Nostalgia is a deep and painful longing for something dear but lost. The longing for Eden is nostalgia. The wanderer’s longing for home, for place and kin, is nostalgia. The Prayer Book Anglican’s longing for truth in liturgical praxis was nostalgia, a nostalgia for Eden, a nostalgia for home. I would like to tell the tale of this nostalgia in its most sophisticated manifestation, a tale of historical importance, though it is a bittersweet tale to me as one who was ordained in the Anglican Church of Canada in 1982.
It is a tale of a well-organized and lofty effort by theologians, parish clergy, and laymen to recover the essence of Anglicanism — intellectually, liturgically, spiritually, and pastorally — while remaining in the Anglican Church of Canada. Let us call the engine that powered this effort the Halifax School of Theology, although it is a name that was never used historically. The movement was centered at the University of King’s College and in the Department of Classics at Dalhousie University, both in Halifax, Nova Scotia.

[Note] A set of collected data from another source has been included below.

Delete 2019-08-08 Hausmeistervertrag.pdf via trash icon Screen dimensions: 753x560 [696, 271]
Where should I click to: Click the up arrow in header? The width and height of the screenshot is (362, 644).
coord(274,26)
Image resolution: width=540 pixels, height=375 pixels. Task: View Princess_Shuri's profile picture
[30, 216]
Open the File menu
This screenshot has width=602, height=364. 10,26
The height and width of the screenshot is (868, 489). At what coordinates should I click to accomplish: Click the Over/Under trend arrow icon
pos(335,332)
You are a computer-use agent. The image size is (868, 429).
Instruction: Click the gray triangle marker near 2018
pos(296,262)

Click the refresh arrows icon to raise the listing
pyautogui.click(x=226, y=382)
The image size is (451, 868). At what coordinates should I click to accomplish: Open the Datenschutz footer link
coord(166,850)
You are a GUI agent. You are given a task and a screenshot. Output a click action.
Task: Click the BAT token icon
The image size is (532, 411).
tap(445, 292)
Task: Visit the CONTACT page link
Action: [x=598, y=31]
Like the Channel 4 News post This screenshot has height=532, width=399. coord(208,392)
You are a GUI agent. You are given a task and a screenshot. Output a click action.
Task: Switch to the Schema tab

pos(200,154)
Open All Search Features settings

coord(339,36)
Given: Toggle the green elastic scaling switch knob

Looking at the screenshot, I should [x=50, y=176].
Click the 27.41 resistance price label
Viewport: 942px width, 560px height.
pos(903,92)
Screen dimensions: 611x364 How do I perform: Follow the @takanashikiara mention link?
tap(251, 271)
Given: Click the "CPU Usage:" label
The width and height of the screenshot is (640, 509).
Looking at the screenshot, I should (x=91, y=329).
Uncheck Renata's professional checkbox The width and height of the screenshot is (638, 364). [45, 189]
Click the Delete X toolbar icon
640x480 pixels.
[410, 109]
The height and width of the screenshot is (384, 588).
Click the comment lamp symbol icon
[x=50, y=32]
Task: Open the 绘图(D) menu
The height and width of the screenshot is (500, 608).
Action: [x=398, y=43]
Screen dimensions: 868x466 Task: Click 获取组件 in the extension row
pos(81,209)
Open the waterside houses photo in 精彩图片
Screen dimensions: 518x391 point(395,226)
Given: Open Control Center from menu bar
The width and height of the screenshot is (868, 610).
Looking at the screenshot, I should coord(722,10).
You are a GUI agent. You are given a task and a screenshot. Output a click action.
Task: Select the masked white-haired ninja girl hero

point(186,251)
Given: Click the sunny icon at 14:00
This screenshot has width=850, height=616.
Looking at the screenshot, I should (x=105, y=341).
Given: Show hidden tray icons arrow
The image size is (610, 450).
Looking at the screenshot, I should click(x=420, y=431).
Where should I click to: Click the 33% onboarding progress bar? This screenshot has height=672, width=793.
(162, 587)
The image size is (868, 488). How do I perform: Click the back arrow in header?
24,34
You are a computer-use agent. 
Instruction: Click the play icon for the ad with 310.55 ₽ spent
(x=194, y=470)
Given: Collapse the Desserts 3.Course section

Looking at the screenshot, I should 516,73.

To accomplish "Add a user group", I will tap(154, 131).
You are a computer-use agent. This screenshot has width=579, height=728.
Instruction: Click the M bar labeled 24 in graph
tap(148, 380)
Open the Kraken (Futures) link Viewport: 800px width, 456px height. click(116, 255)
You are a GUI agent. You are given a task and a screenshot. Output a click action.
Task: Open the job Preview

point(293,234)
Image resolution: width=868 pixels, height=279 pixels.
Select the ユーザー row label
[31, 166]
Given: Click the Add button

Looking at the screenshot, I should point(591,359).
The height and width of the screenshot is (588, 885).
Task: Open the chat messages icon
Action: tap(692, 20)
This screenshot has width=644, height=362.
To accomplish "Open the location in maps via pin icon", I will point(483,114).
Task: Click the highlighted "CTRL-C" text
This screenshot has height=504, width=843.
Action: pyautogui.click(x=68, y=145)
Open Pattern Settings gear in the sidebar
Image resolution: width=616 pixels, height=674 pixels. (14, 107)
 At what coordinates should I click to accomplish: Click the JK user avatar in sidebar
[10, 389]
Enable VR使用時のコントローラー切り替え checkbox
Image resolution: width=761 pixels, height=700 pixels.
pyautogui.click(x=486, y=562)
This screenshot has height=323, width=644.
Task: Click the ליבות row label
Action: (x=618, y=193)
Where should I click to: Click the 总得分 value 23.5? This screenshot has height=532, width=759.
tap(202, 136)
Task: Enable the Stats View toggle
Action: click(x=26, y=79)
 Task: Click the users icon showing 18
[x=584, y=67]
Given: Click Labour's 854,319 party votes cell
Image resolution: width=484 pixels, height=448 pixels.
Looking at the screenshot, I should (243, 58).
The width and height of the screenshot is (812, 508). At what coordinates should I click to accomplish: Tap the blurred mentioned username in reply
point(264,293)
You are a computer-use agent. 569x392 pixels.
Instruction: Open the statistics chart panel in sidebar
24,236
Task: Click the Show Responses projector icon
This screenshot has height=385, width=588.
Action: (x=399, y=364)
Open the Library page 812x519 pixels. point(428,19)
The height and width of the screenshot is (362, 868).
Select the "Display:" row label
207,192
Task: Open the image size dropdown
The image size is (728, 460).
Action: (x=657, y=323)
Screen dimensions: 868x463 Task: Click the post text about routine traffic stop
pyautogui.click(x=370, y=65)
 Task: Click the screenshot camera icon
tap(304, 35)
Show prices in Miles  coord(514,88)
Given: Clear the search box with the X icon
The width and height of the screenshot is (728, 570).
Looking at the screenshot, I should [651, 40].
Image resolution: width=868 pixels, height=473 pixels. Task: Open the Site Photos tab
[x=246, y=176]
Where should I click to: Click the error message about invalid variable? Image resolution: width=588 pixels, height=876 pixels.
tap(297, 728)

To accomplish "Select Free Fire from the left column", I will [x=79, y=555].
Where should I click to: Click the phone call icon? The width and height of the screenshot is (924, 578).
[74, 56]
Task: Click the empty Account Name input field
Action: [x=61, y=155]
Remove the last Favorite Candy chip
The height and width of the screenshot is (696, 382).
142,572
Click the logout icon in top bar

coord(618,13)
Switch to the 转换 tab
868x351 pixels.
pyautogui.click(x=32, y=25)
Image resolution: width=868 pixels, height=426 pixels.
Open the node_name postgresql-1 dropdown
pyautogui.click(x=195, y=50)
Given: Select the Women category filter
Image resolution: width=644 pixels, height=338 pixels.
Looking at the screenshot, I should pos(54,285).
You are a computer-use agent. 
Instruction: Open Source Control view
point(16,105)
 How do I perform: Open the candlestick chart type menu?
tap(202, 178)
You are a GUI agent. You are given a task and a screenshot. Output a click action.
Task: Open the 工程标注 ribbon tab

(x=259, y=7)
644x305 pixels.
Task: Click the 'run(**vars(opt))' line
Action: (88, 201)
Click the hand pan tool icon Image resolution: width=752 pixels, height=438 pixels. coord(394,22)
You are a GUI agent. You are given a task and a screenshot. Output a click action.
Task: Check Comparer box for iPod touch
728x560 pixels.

The Halifax School was deeply influenced by two strands of thought: the Hegelianism of Prof. James A. Doull (1918-2001) of the Dalhousie Classics Department and the Augustinianism of Rev. Dr. Robert D. Crouse (1930-2011) of Dalhousie and the Foundation Year Programme at King’s College. The extraordinary learning of these two scholars, and their deep attention to the original texts from antiquity to the present day, profoundly shaped this school of thought. Another significant influence was the old Christian socialism of the Anglo-Catholic clergy of Nova Scotia, paralleled in the Catholic Antigonish Movement (about which I wrote in the Jul.-Aug. and Sept. 2018 issues of the NOR). These strands were woven together in the mind of Rev. Dr. Wayne J. Hankey (1944-2022), a student of both Doull and Crouse, who supplied, in addition to his own extension of the thought of his masters in studies of Thomism and Neoplatonism, the political will to confront first the faculties at King’s College and in Dalhousie Classics, then the hierarchy of the Diocese of Nova Scotia, and finally the liberal ecclesiastical establishment in both Canada and the United States.